夜华皇朝的军营中,箫倚岸命营中的乐师,吹起了羌曲。
但这羌曲并不是为了让将士思乡,而是为了迷惑敌军!因为她已让莫微派了三路人马,从东,南,西三面偷偷地袭击风新城。
而自己身为一名参军,只需在营中听听羌曲。今夜的风似平了些,自是不怎么闷热,但她还是穿上了莫微送的衣裙,手中无意地把玩着寒冰石。
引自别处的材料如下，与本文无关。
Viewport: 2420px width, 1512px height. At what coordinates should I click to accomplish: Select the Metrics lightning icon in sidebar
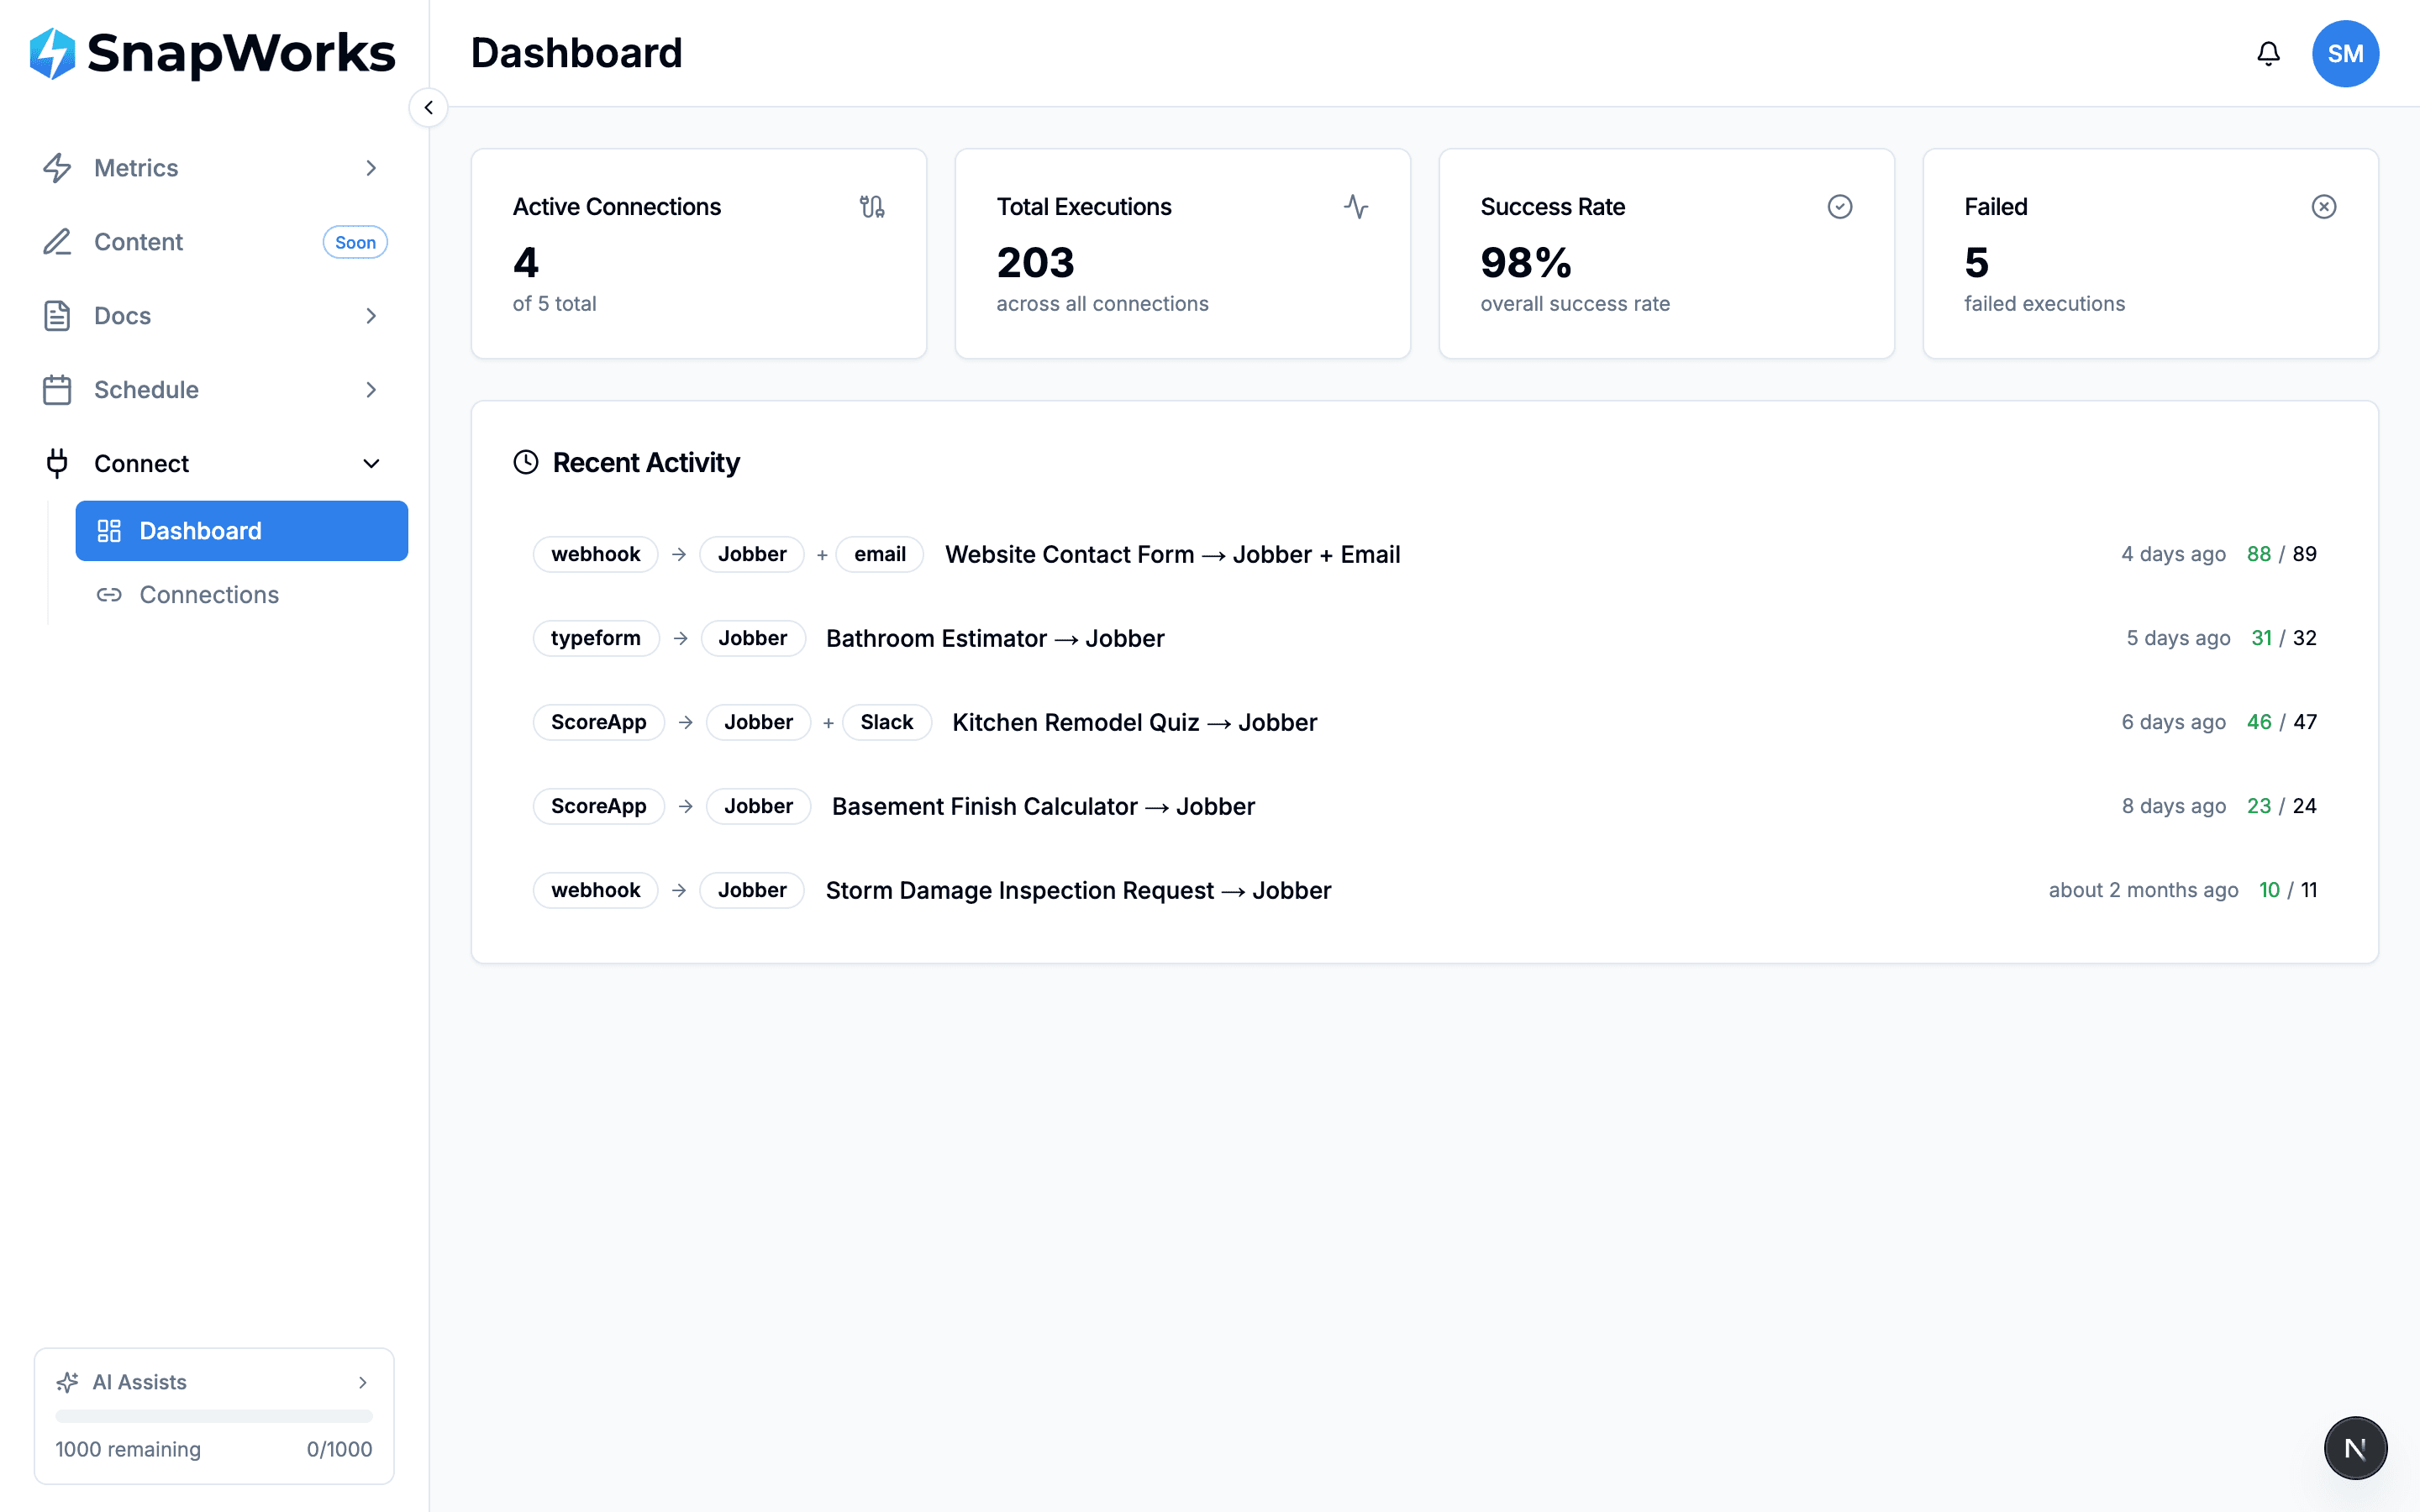click(57, 168)
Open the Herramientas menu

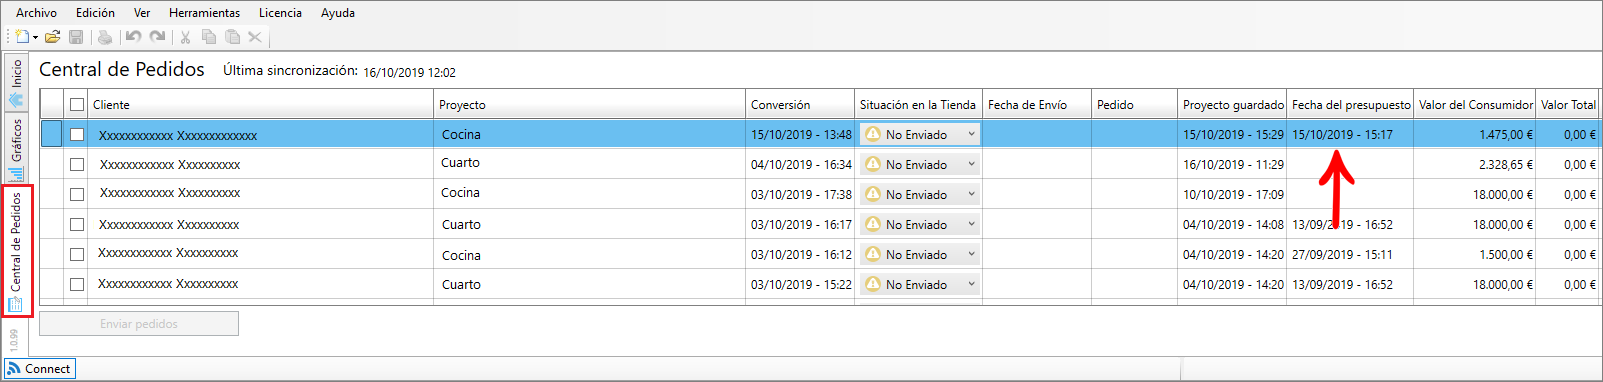[x=204, y=13]
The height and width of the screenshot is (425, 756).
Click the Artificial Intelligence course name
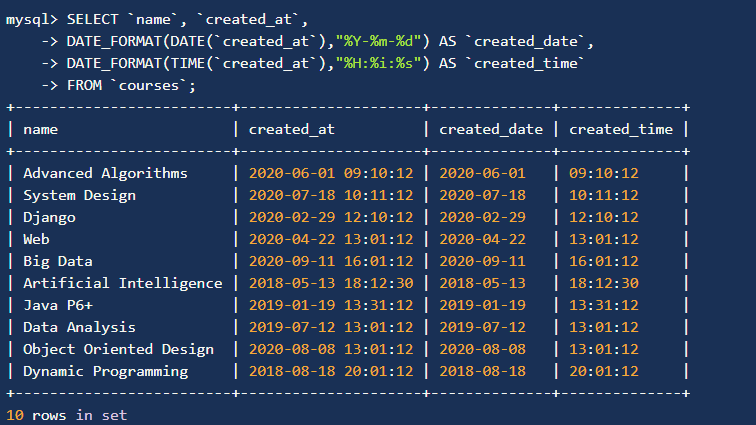pyautogui.click(x=123, y=284)
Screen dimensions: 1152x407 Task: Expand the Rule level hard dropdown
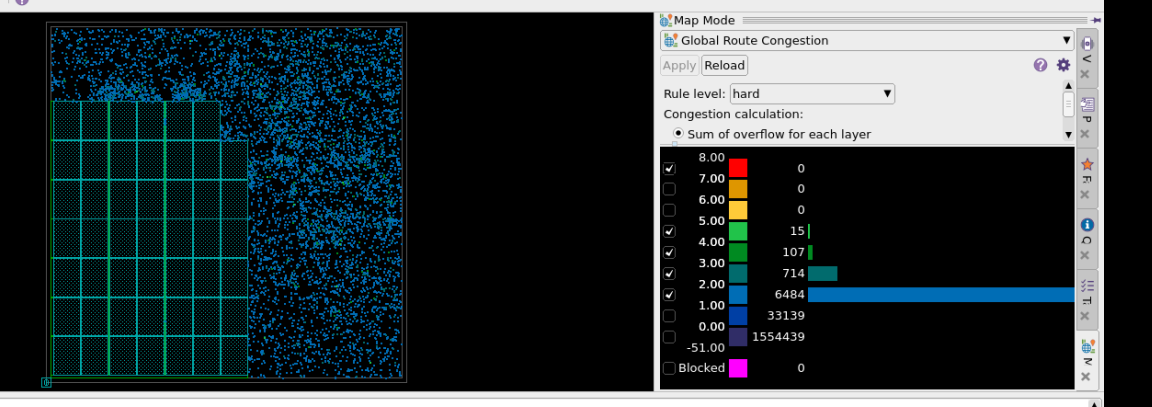(x=811, y=94)
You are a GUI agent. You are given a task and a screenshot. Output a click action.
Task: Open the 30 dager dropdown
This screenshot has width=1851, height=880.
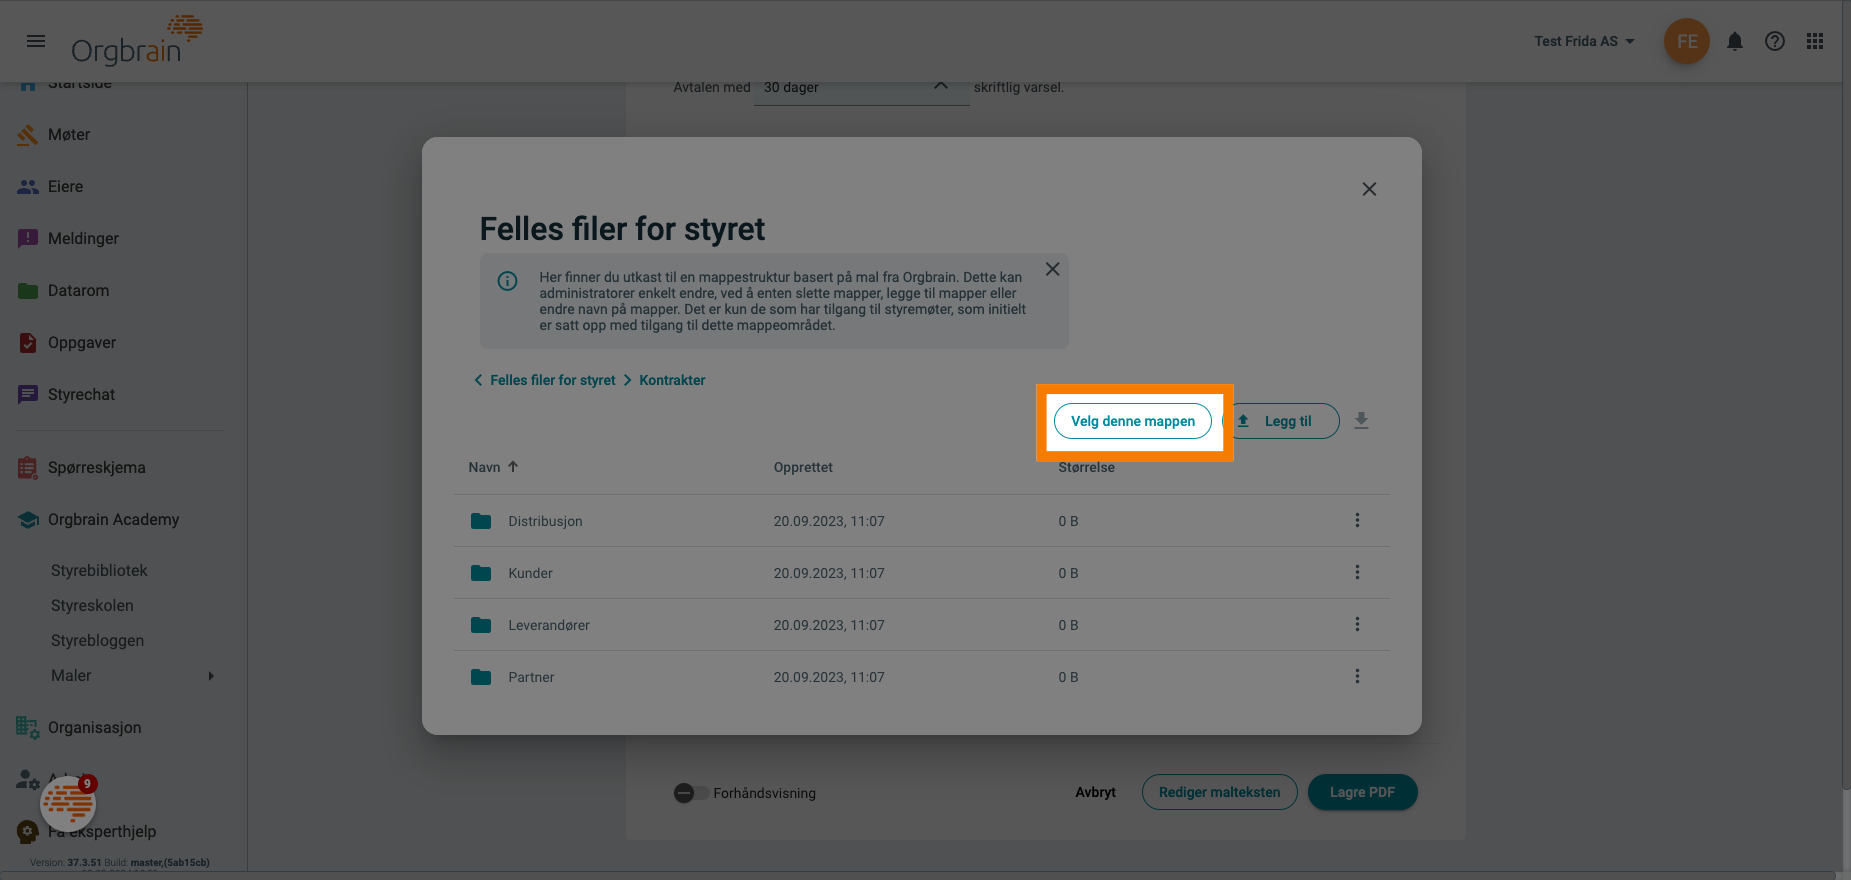[x=860, y=88]
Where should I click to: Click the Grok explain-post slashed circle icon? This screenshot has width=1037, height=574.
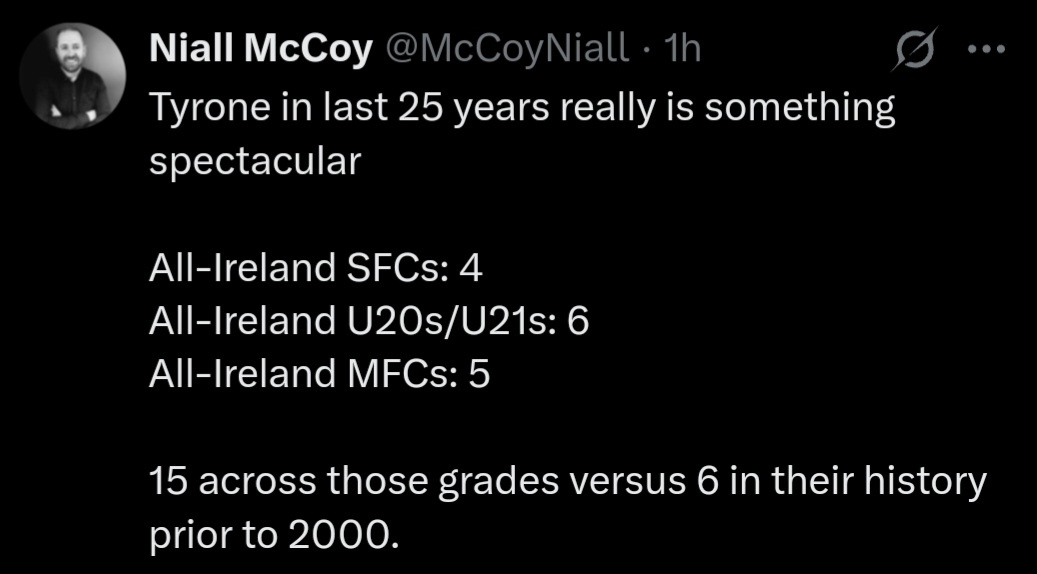click(915, 48)
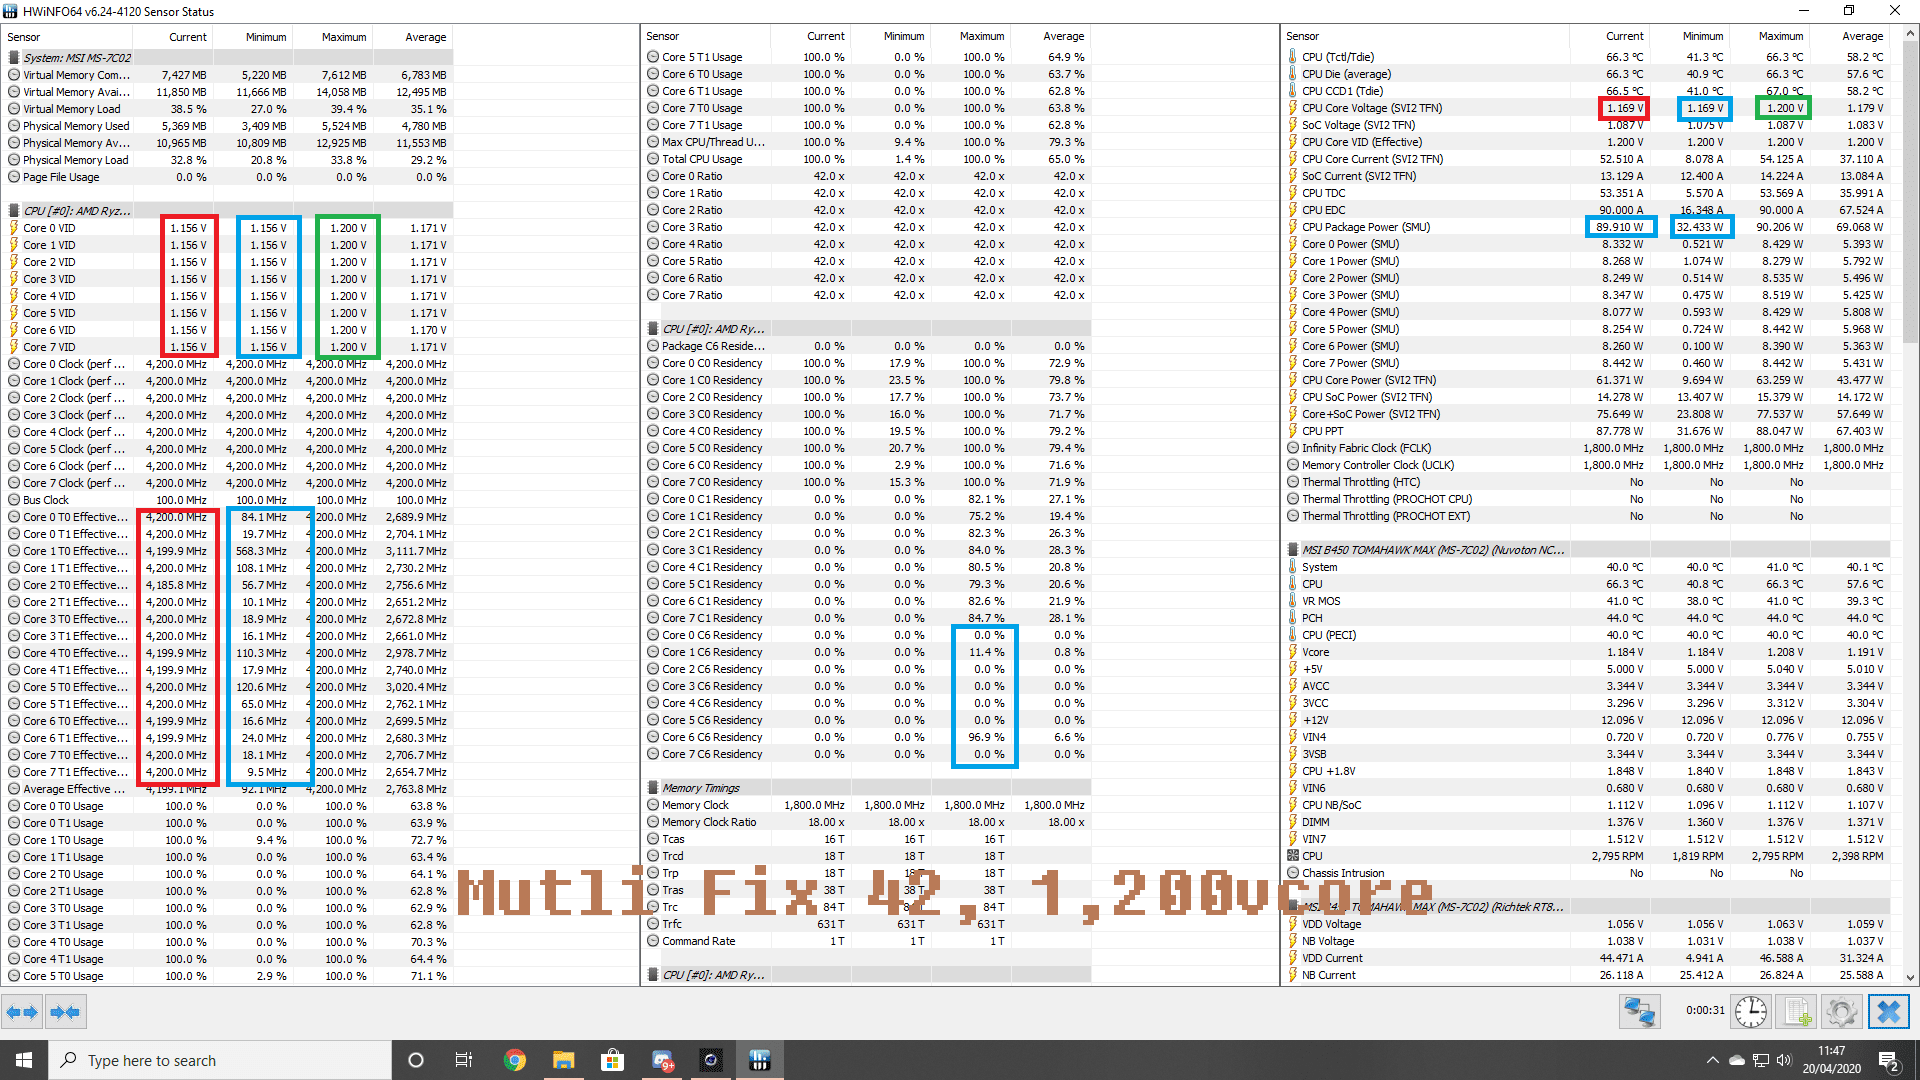Open sensor settings with the gear icon
The image size is (1920, 1080).
coord(1841,1012)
目光远视,似要望断这万里崇山,望见那三路不知生死的将士们。
她想随他们一起去的,只是莫微不许,坚决不许。
不过深深地叹息:去了又如何?!毕竟帮不上什么忙。只是当初自己如此自信满满地在宣化帝面前请缨,这场仗无论如何,也要全胜而归。为了这边关的将士,为了百万的民众,她也会不惜一切带着胜利回去见宣化帝。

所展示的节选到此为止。